When they laughed at the way I spoke, I stopped speaking.
Plants without roots cannot stand.
There is a strange solidarity between children who are no longer fluent in a language they once knew well. The networks we build of our own volition determine how we identify ourselves and how firmly we are planted.
I built my networks in American soil.
This is the land of baseball games and reaching for fly balls that I will never catch. This is the land of hot dogs and hamburgers and apple pie. This is the land of my father but not his forefathers. This land, my land, your land—a child’s song of communal ownership, of one blanket identity. A song with words I could pronounce.
I was repotted from the isolation of my mother’s plastic cups, her shallow dishes, the little counter space by the kitchen sink. I drew up from the soil.
I built my identity off what I could find.
Plants grow towards the sun.
The cuttings next to our kitchen sink sit in front of the window and must choose to grow between two directions: towards my mother and the water she provides, or towards the backyard and the promise of sunlight from beyond the glass.
I chose to grow towards the sun.
It is hard to turn from the window when it is so bright outside, when the messages I hear are taught in classrooms and passed onto me by friends. We all tend to go towards the light, away from whence we came.
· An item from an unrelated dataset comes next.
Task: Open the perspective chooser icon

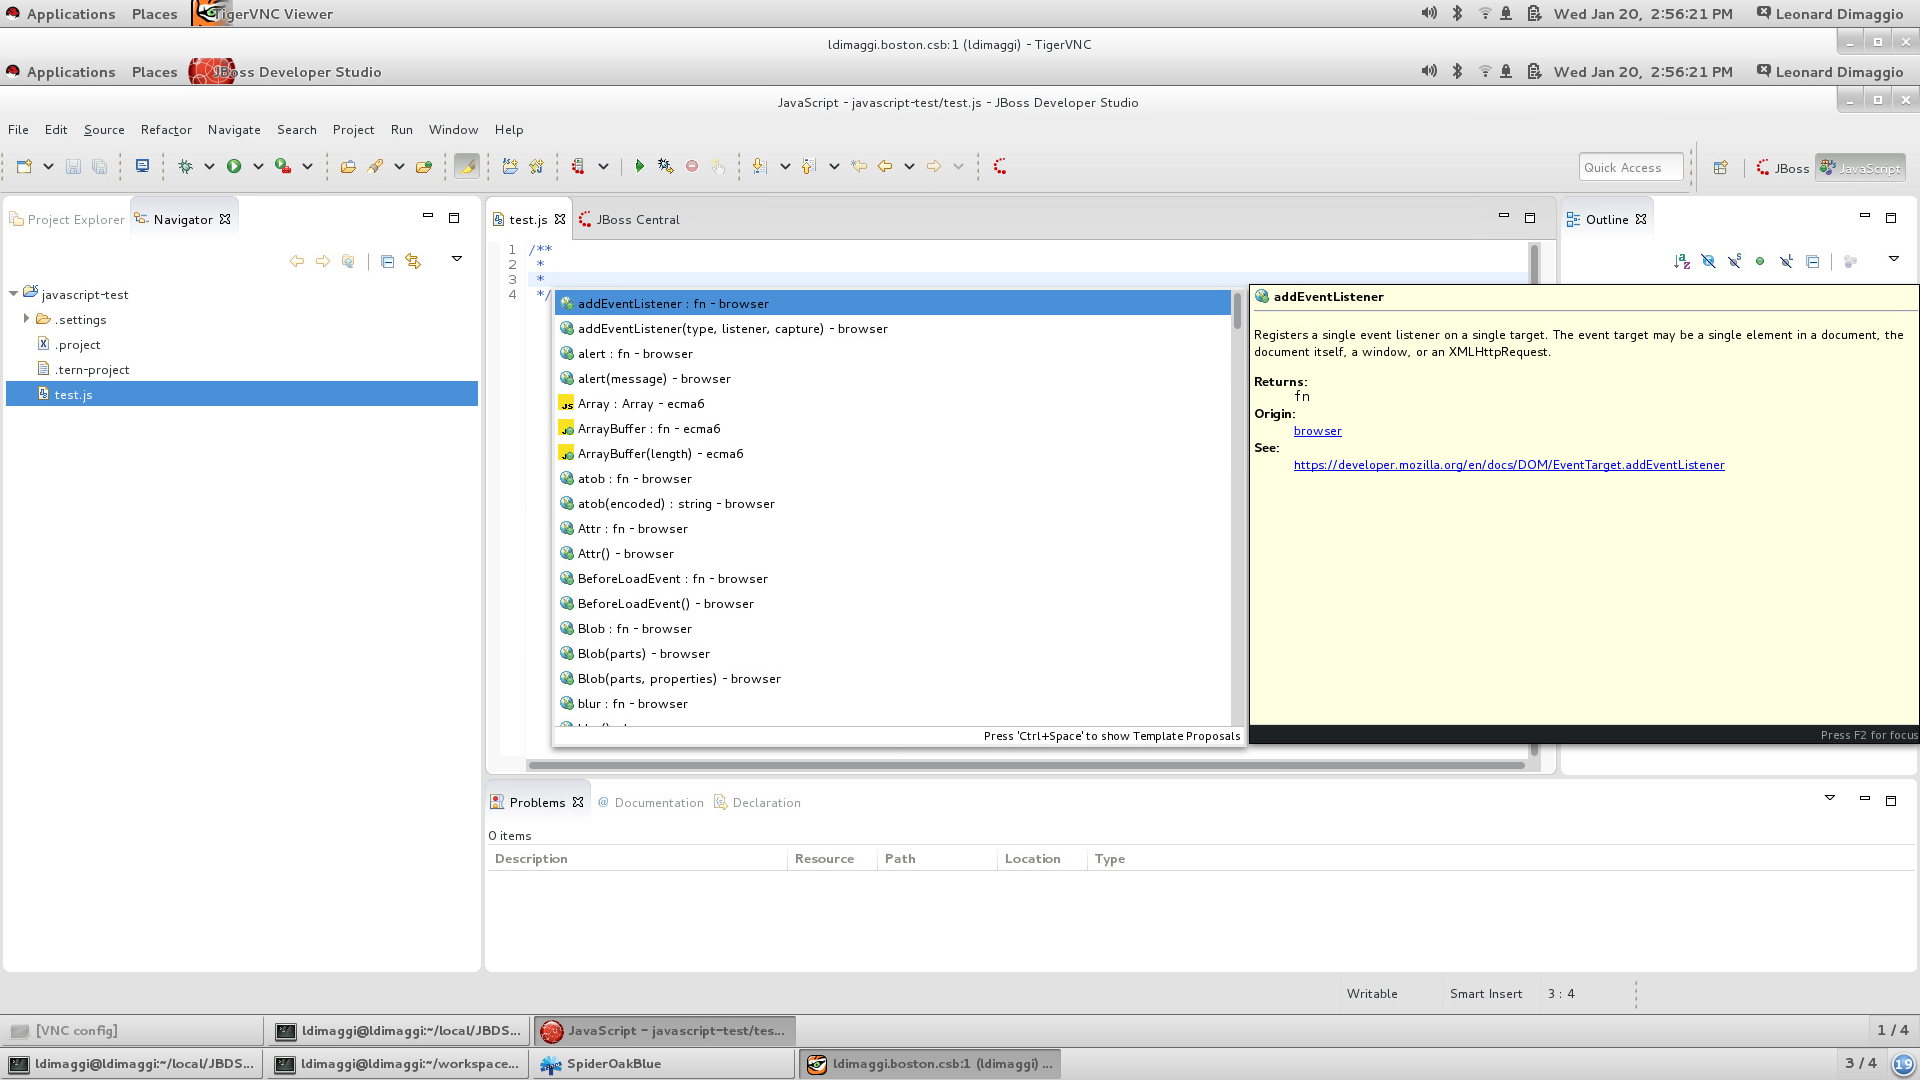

We all tend to reach for things that shine the brightest.
When I turn back to my mother, I look across a distance that grants clarity—I see how the differences between us have multiplied. I am a branch of a branch carried overseas half a lifetime ago. I am a cutting of a cutting that once knew a tree.
I am not like my mother.
Her roots are not my roots. Her tree is far away, and the sun she grew up with is different than the one I know. I have had to grow my own roots in this ground and come to terms with the new combinations of water and soil, air and sun. There is more to me than my role as a leaf on a family tree that I wish I knew better, a family that I hold close to my heart but is too far to touch.
Perhaps we are not just a family tree but a collection of branches tied together by blood—a tree reaching beyond the bounds of a single plot. Handfuls of cuttings in our new planters, setting down roots as we are propagated into new life and individuality. Separate parts of the same whole with the freedom to grow where we will.
We grow of the same blood but stand with our own roots. We bend where the sun is strongest.
So I will claim this face that looks like it can speak Chinese as I claim my tongue that cannot. I claim my heritage as much as I claim my right to vote here. Perhaps I am not like my mother, but she still claims me as her child.
Perhaps I am not like the tree, but it still claims me as its own.
My mother propagates plants next to the kitchen sink, watching cuttings develop root systems in plastic bottles, observing seeds sprouting leaves in shallow dishes.
They sit, patient, in their little mounds of soil.
No matter how they grow and twist away from her, my mother still watches them. She still waters them. She still sets them towards the sun, these plants she has nurtured and loved, and she takes pride in their growth.